### Activity
Wherever the string "each" turns up in the data, copy the whole line.

### Collected data
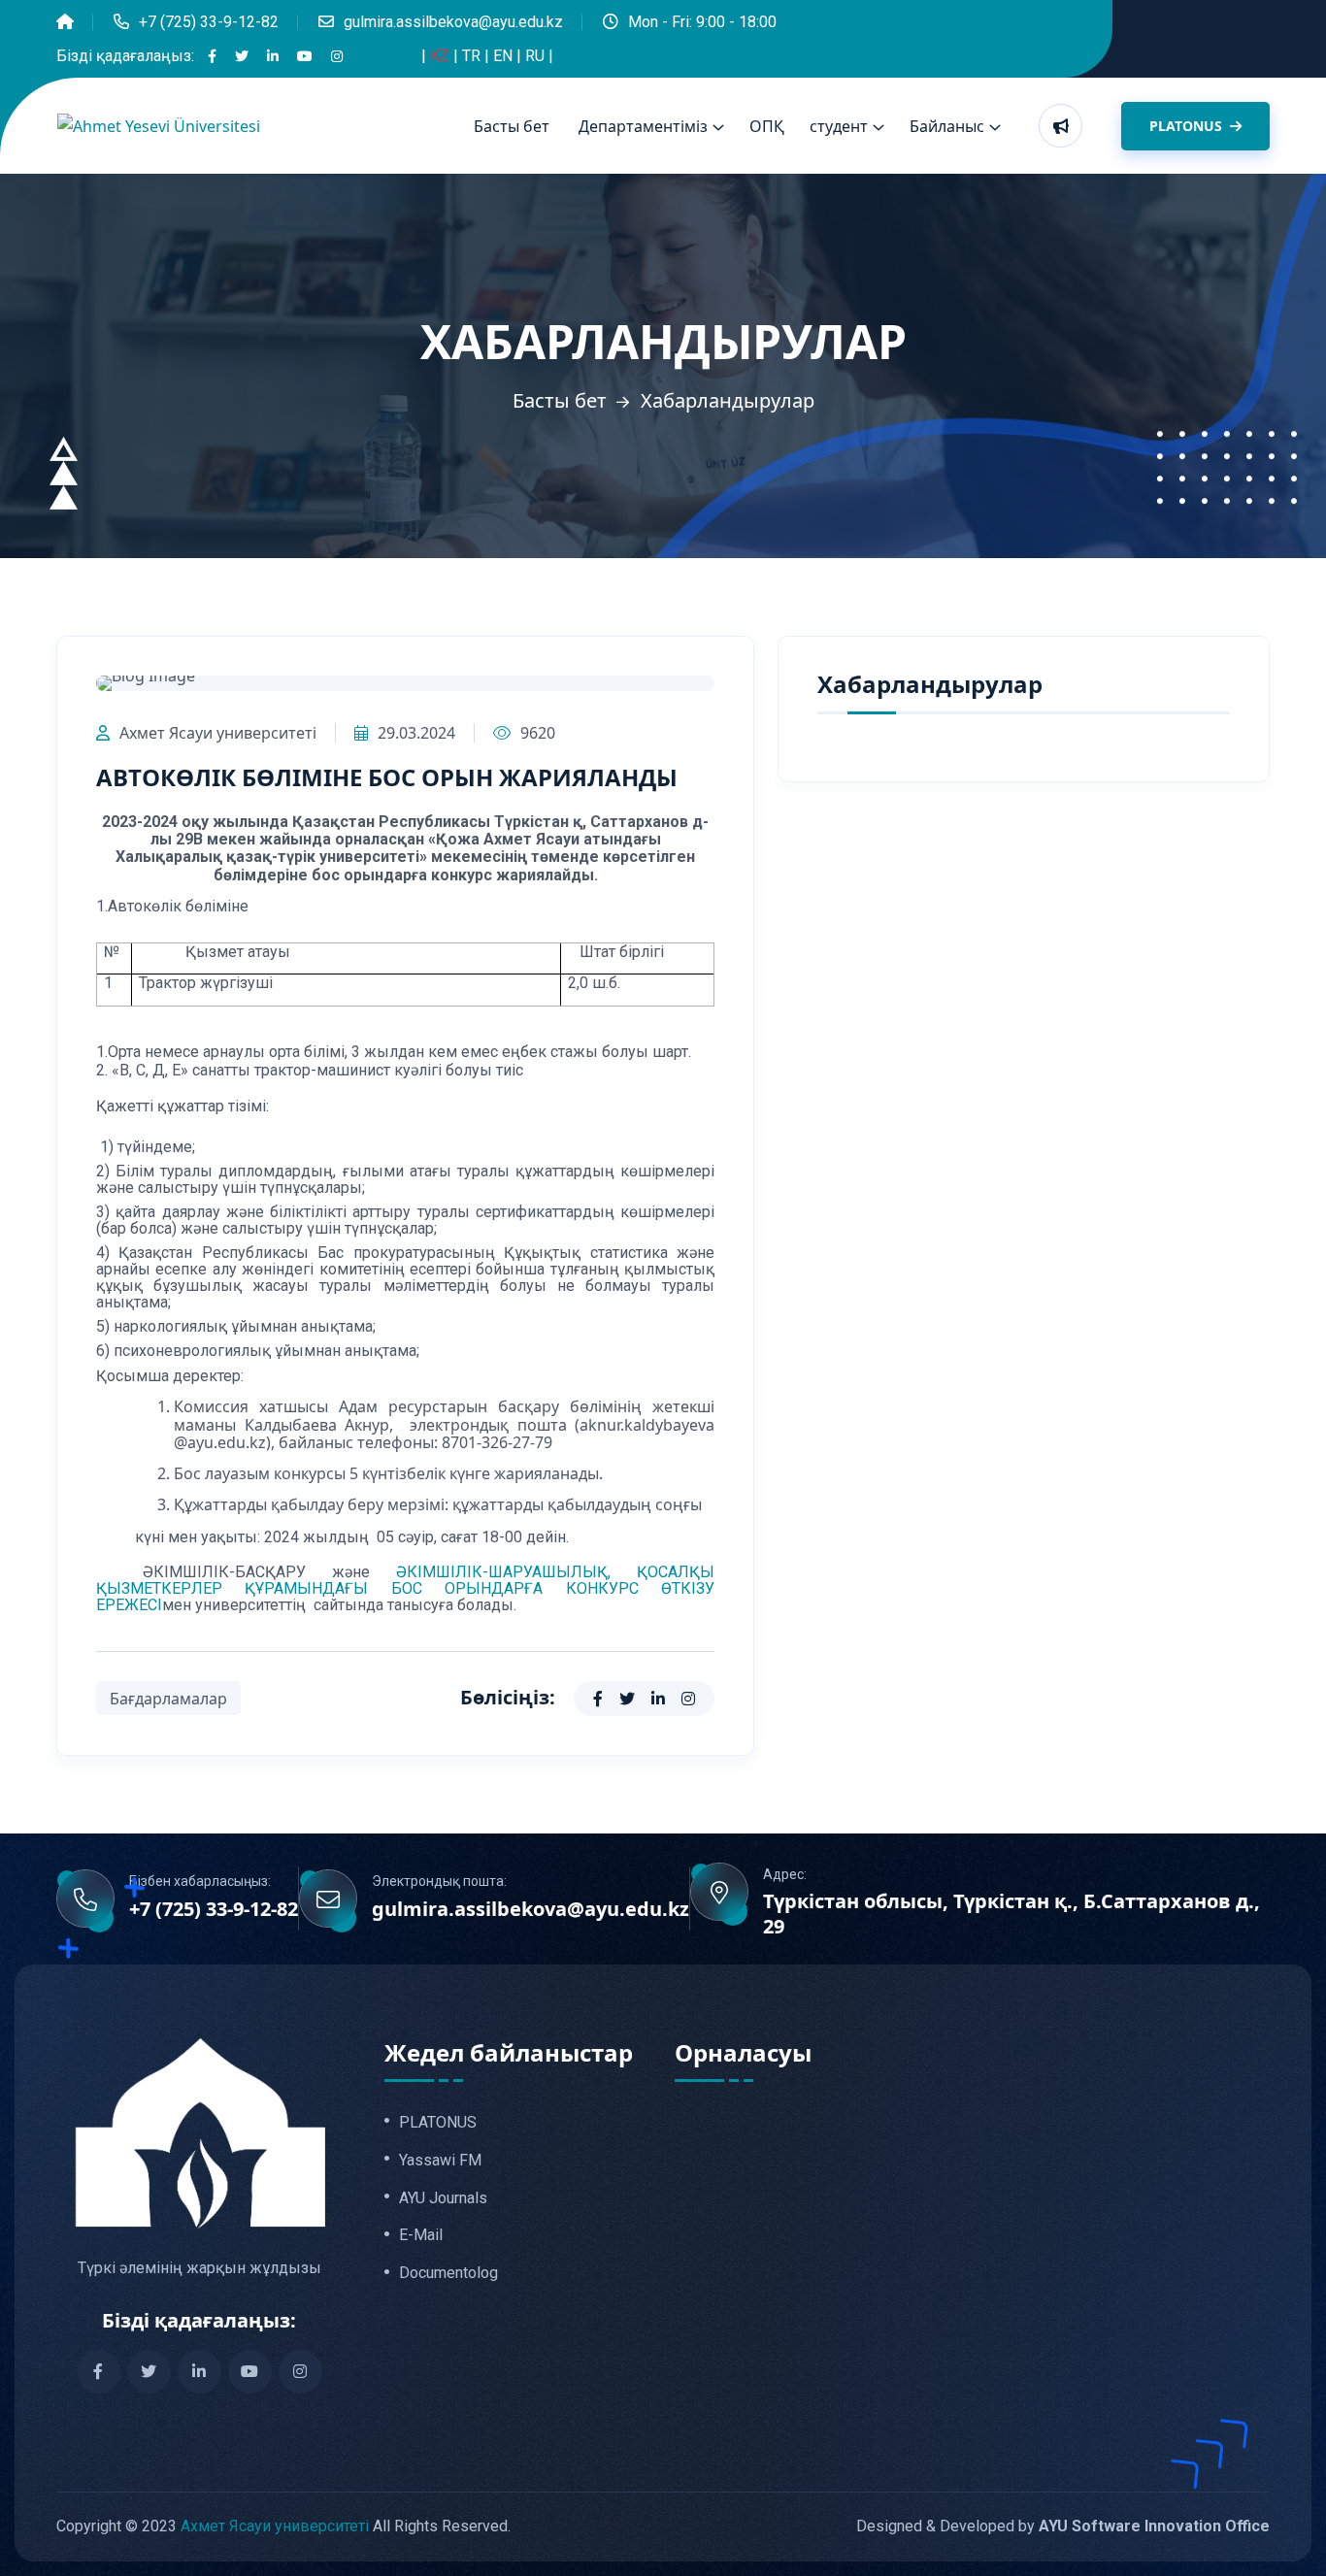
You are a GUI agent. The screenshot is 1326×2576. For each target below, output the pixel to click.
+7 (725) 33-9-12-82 (209, 22)
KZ (441, 56)
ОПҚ (766, 126)
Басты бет (511, 126)
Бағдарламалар (168, 1698)
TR (473, 56)
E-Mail (421, 2235)
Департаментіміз (643, 126)
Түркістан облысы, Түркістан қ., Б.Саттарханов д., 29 (1011, 1914)
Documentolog (448, 2273)
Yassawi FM (440, 2160)
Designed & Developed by (1063, 2526)
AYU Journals (443, 2198)
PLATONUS (1187, 125)
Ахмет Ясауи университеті (217, 732)
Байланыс (947, 126)
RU (536, 56)
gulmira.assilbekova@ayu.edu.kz (453, 22)
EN (504, 56)
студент (839, 126)
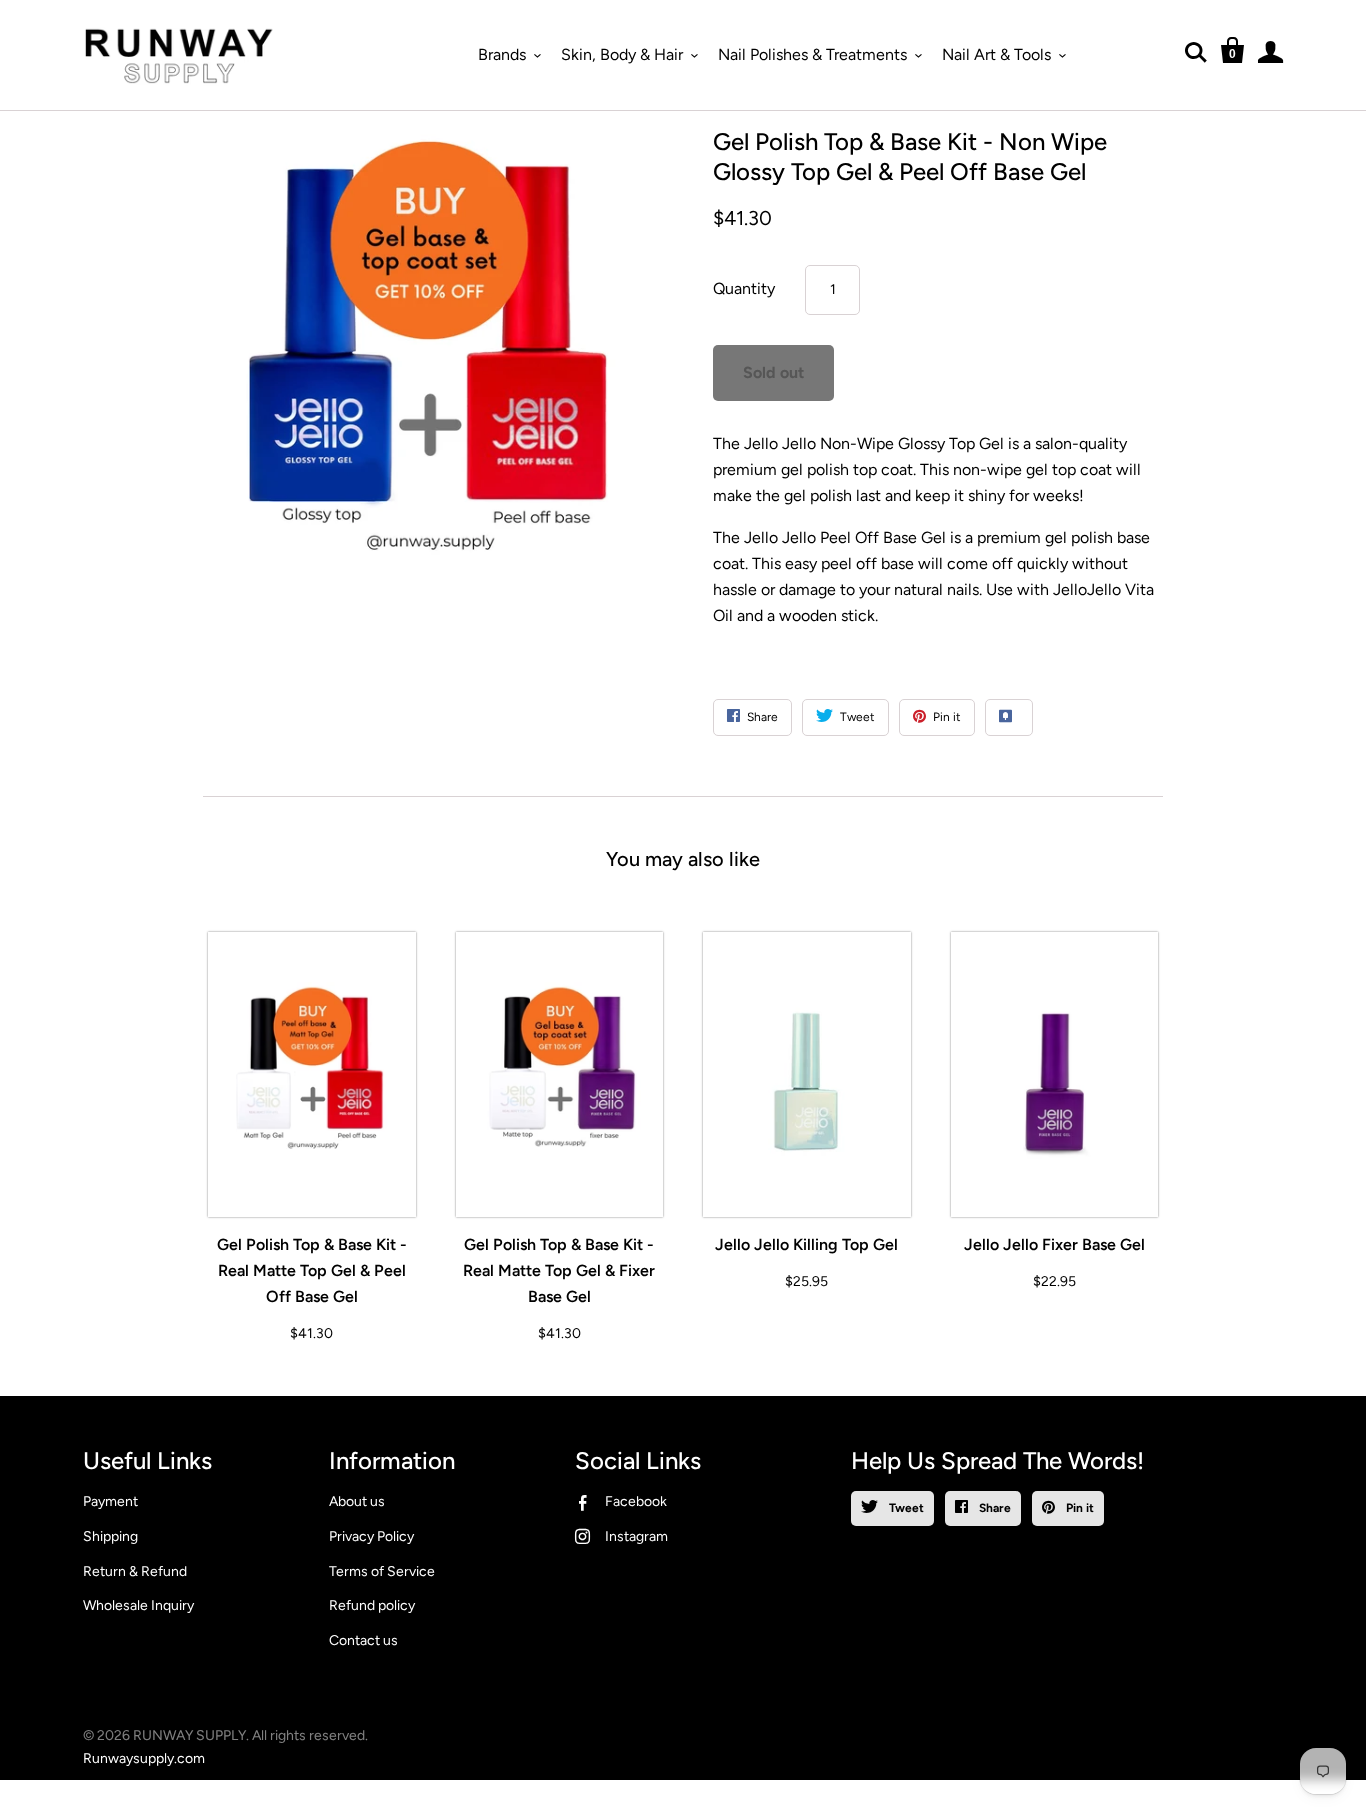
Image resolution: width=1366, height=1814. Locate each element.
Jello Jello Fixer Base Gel (1054, 1244)
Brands (502, 54)
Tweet (905, 1508)
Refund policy (372, 1605)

### Exercise response
You are a GUI agent. The screenshot is 1326×2576. For each target below, output the pixel to click.
Image resolution: width=1366, height=1814. Locate each element.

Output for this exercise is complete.